How An Absent Father Can Affect His Children

I speak to women regularly who are in a state of turmoil because their husbands have left them. Maybe he left her for another woman, maybe it was for drugs, or maybe it was because he was not ready for the level of responsibility necessary to have the title of “Daddy” bestowed upon him. He leaves a frightened wife, but he also leaves behind children who will never know the love that both a father and mother can give or the level of specific personal resources a man can impart on his offspring.

There are many opponents to the man’s role in the home, especially as they deal with his natural tendencies toward leadership and problem solving. To some, these are politically incorrect notions. However, a home without these, whether they come from the man or the woman, is not a home at all. It is a machine of dysfunction that spirals at the whim of the children and adults who do not understand what it is to be a person of character. A man’s role is even minimized to the point of questioning its necessity. Scientists at the University of Newcastle have managed to create human sperm cells using a female embryonic stem cell (www.environmentalgraffiti.com). While this is certainly fodder for every feminist out there, it also sets boys (and girls) up to believe that men are not needed. Subsequently, the desire to start a family and defend it to the death is never developed. Instead, boys become old adolescents who look out for themselves.

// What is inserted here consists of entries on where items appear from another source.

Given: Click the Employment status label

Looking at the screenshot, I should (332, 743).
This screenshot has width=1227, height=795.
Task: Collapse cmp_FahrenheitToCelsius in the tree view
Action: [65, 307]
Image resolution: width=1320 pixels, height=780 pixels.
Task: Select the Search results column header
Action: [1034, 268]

Then, a crucial place in the American home is sacrificed and our children are put in jeopardy.

If the wife represents the nurturing portion of the family, the man represents its strength. Daddy chases the monsters away which helps children see that they have nothing to fear. This develops courage. Daddy helps junior reel in his first fish which teaches that a man can eat if all he has is a string, a hook, and a worm. This is survival. Daddy teaches his little girl to slap the first boy who sexually harasses her and also ensures that this fiend will pay for his mistake beyond that if necessary. This is self-respect. Children who don’t have an active father at home miss out on many of life’s lessons. They then become prey for a world that does not think of their emotional well-being but only of what they can be exploited for.

Real men are missing from our homes. Children who need to learn life lessons have holes that they fill with mood altering drugs and destructive behavior. A boy whose temper is lost at the drop of a hat could have been taught to control his inner beast by a good man at home. Instead, the boy’s rage comes out regularly as he develops a disregard for authority at school and with his mother. A girl who is missing a daddy who will love her unconditionally looks to boys for this fulfillment. Selfish males can’t possibly meet a girl’s deepest needs to the degree that the man who gave her life can. Boys see her only as an object, not for the precious being that she really is. This makes her a victim rather than a princess.

A father’s absence leaves a child with questions that are all too often answered in the wrong ways. A child being raised by a single mother can grow up to be a respectable person. However, the influence a good father carries with his children is immeasurable. When a father is absent, the child’s behavior and tear stained face are a testament of this to me.